→ Page text
◆ ◆ ◆
It is best to address the elephant in the room. The absence of children on her end is telling. Barring physical complications or extreme situations you must honestly consider if she wants to be a parent. I’m not dismissing the abuse. However, children are conceived in unpleasant circumstances.

Sometimes a man is won over by a woman’s character but fails to consider this truth. This is a package deal and there should be evidence of her receptivity and welcoming of all parties.

God isn’t the author of confusion. He wouldn’t lead you to a union where His commandments and precepts would be transgressed. Is this connection a work of the flesh or Spirit? His presence enables us to grow closer to the other and walk in love in our relating.

Do you see a steady progression of love? Have you witnessed mutual growth and surrender in each? Is sacrifice illustrated by both? Marriage is a union of we and given the circumstances you’ve shared significant changes are needed.
◆ ◆ ◆
→ Your goal
Reproduce the stretch of the marriage advice from "Do you see a" through "changes are needed.". Nothing in the material below this point is needed.

→ Information shown
◆ ◆ ◆
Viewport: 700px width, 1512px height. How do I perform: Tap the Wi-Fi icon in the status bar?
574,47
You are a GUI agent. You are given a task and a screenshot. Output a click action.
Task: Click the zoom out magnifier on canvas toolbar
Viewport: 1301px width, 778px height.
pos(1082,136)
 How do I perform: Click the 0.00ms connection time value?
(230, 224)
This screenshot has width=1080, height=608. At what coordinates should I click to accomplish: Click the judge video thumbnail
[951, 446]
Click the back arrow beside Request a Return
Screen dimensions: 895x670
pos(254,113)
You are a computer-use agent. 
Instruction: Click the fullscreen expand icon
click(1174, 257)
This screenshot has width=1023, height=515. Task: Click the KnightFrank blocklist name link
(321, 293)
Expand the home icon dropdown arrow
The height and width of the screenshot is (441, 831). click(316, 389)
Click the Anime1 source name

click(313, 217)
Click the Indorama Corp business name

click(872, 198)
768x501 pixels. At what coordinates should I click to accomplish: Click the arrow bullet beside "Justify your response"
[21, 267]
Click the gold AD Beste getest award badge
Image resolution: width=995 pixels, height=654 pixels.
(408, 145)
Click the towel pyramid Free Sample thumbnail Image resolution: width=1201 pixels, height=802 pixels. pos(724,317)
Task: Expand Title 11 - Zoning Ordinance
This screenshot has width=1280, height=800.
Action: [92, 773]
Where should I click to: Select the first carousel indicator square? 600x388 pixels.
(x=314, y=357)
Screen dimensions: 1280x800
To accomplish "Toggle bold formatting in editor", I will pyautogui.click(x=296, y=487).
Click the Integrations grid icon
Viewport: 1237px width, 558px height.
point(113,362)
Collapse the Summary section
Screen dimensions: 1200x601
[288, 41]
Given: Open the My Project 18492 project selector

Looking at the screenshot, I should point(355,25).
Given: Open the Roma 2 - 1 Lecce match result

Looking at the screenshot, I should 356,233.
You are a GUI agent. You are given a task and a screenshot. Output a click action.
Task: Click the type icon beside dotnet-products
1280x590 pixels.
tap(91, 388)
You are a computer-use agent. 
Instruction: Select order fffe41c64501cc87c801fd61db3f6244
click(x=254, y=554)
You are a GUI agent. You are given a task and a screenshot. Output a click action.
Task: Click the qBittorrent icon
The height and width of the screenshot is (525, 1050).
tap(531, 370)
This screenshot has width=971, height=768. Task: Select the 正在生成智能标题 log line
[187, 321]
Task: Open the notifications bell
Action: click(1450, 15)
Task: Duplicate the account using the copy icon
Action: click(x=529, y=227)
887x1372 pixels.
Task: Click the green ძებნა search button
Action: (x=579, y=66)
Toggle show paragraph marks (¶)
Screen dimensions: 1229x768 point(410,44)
◆ ◆ ◆
→ Task answer
Do you see a steady progression of love? Have you witnessed mutual growth and surrender in each? Is sacrifice illustrated by both? Marriage is a union of we and given the circumstances you’ve shared significant changes are needed.